Not only was pride, as one of the seven deadly sins, conventionally feminized, but women were often singled out as especially prone to the sin of pride, in part because their actions and comportment were judged according to their supposed inherent position as “subject” to men because of the “imparity of their sex,” to use Richard Hooker’s words. Portrayals of women as tending towards pride appear in other curations on this website. Noting that Arachne “tooke such a pride” in her skill at weaving that she denied being instructed by Minerva and even challenged the goddess, Edward Topsell’s parenthetical remark, “(for you must remember she was a woman),” assumes cultural familiarity with the connection between women and pride (see the Curation The Myth of Arachne). Similarly, while personified Pride in Christopher Marlowe’s Doctor Faustus is not explicitly gendered, Pride highlights its ability to infiltrate women: “I can creep into any corner of a wench; sometimes, like a periwig, I sit upon her brow; or, like a fan of feathers, I kiss her lips; indeed, I do – what do I not?” (See the Curation The Sin of Pride.) Discussing the pride of apparel in her advice to her unborn child, Elizabeth Jocelin combines the stereotype that women were even more tempted than men by this “vice” with an acknowledgment of the particular difficulty women faced of having others set above them:

Elizabeth Jocelin, The Mother’s Legacie, to Her Unborne Childe

Thou art no sooner broke out of the arms of sloth, but pride steps in diligently, waiting to furnish thee with any vain toy in thy attire. And though I believe there are diverse sorts of pride more pestilent to the soul than this of apparel, yet this is enough dangerous, and I am sure betrays a man’s folly more than any other… I desire thee for God’s sake shun this vanity, whether thou be son or daughter. If a daughter, I confess thy task is harder because thou art weaker, and thy temptations to this vice greater, for thou shalt see those whom perhaps thou wilt think less able, exalted far above thee in this kind, and it may be thou wilt desire to be like them, if not to out-go them. But believe and remember that I tell thee, the end of all these vanities is bitter as gall.

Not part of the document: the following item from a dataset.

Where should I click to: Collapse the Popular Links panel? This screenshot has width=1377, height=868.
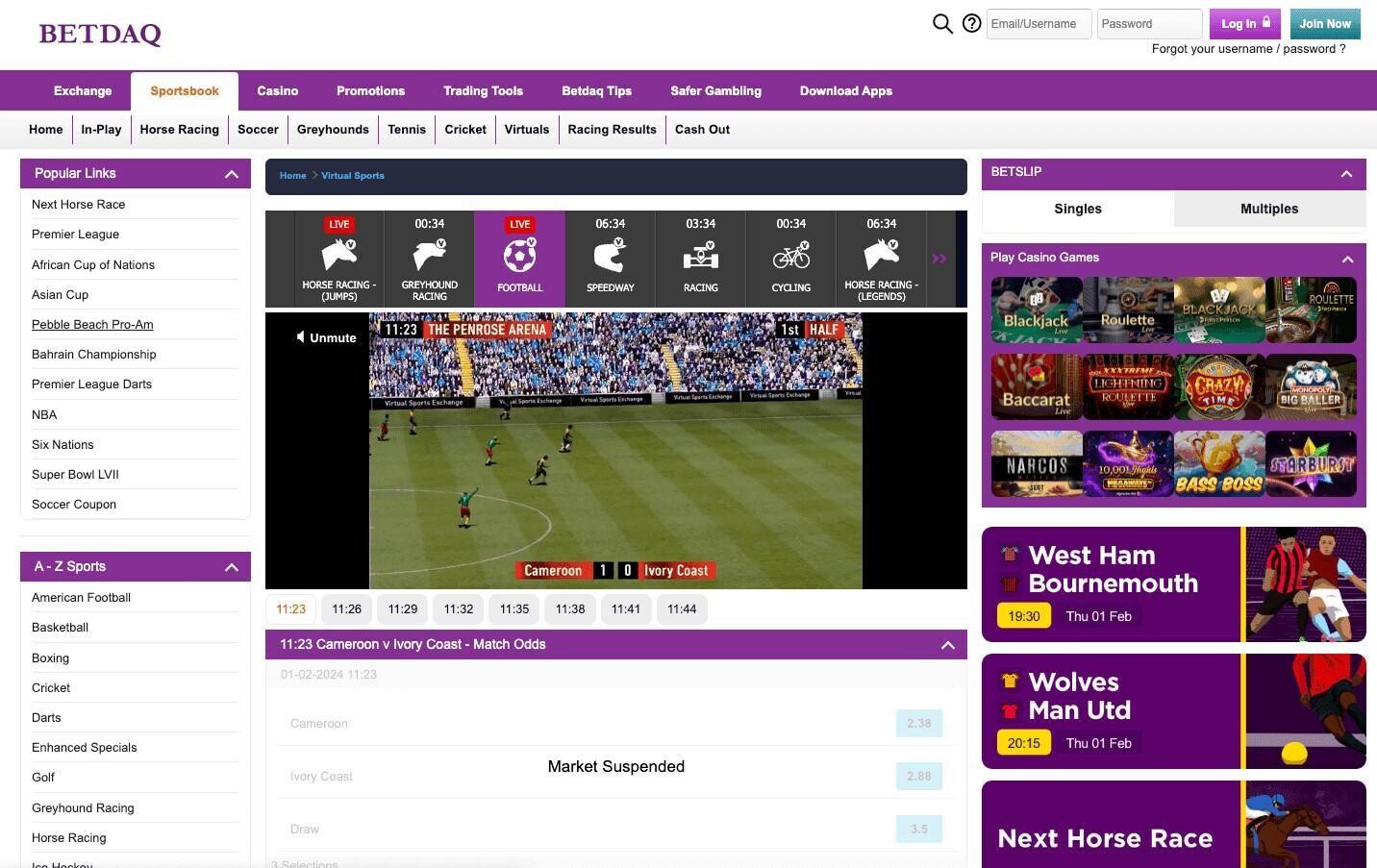click(x=231, y=174)
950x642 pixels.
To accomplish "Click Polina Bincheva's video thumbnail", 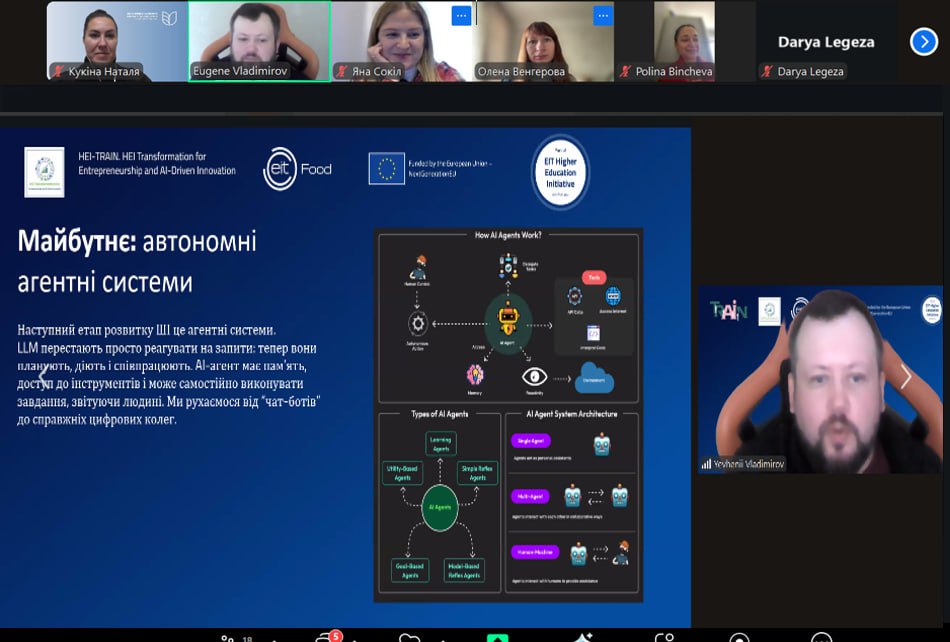I will pos(685,40).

Elizabeth Jocelin, The Mother’s Legacie, to Her Unborne Childe (London, 1624), 30-3. [Modernized and regularized by Sarah E. Johnson]

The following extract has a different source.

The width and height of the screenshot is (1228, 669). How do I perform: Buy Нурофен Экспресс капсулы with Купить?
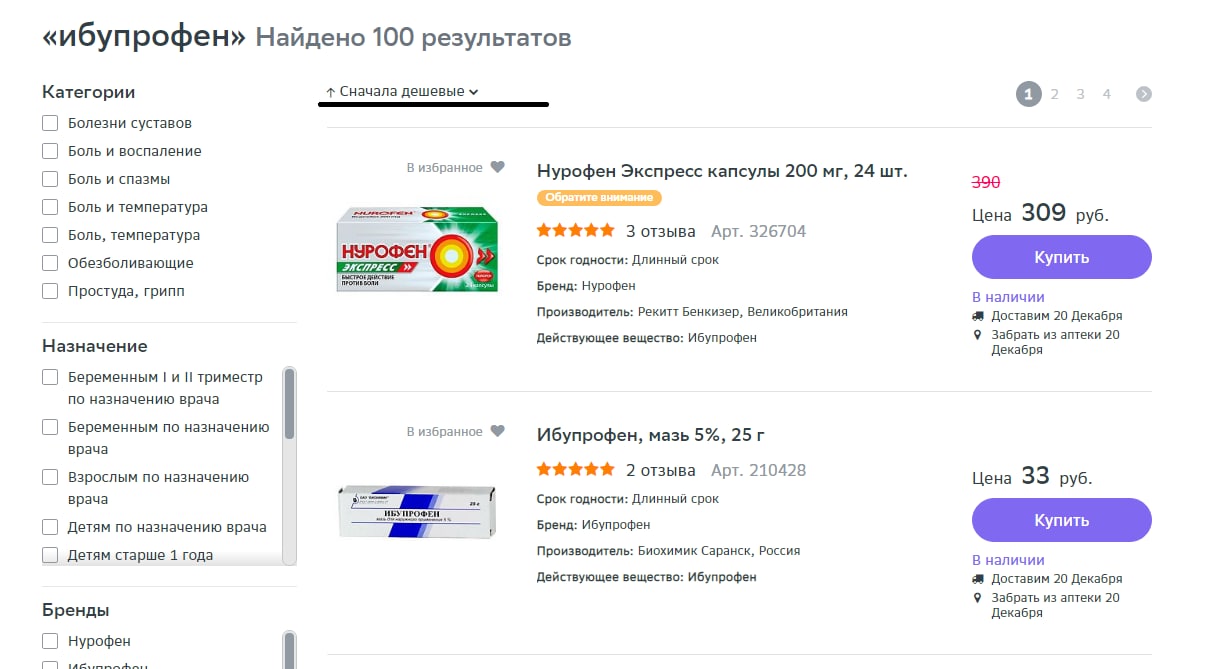tap(1061, 257)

Margaret Cavendish offers a different perspective in claiming that pride is most becoming and appropriate in women:

From Margaret Cavendish, The World’s Olio
  • Of Pride.
  • If pride seems handsome, and may be allowed in any, it is in women, because it gives a distance to idle pretenders, and corrupters of chastity. Neither is it so bad in women to be proud of their chastity, and honest affection, as Alexander in his victories, or Helen in her beauty, or Rome of her spoils, and royal slaves: for honesty is their greatest beauty, and they may glory in it as their greatest honour, and triumph in it as their greatest victory...
  • To The same.
  • But some are bred with such nicety, and in such innocency, as if they meant to marry some deity: But modesty should dwell in women’s thoughts, wit marshal their words, prudence rule their actions; they should have a graceful behaviour, a modest countenance, a witty discourse, a civil society, a courteous demeanour.
Margaret Cavendish, The World’s Olio (London, 1655), in Digital Cavendish directed by Shawn Moore and Jacob Tootalian. digitalcavendish.org. [Modernized and regularized by Sarah E. Johnson]

Cavendish also makes an explicit connection between “state” and pride, asserting “Pride without State, doth as ill as State without civility” (24 under “Short Essayes” in The World’s Olio). While “state” could refer to “a condition or manner of existing,” it also carried senses relating to high rank, making it synonymous with “stateliness” (see OED “state (n.), senses I and II.i.14.a,” June 2025, doi:10.1093/OED/9694988873 and doi:10.1093/OED/1187630816). This notion that pride is “ill” if it does not take the correct form or does not have status of some order to back it up, as opposed to being a categorical fault, perhaps lends support to the possibility that Pulter’s depiction of the Stately Ship is not a purely condemnatory reflection on pride.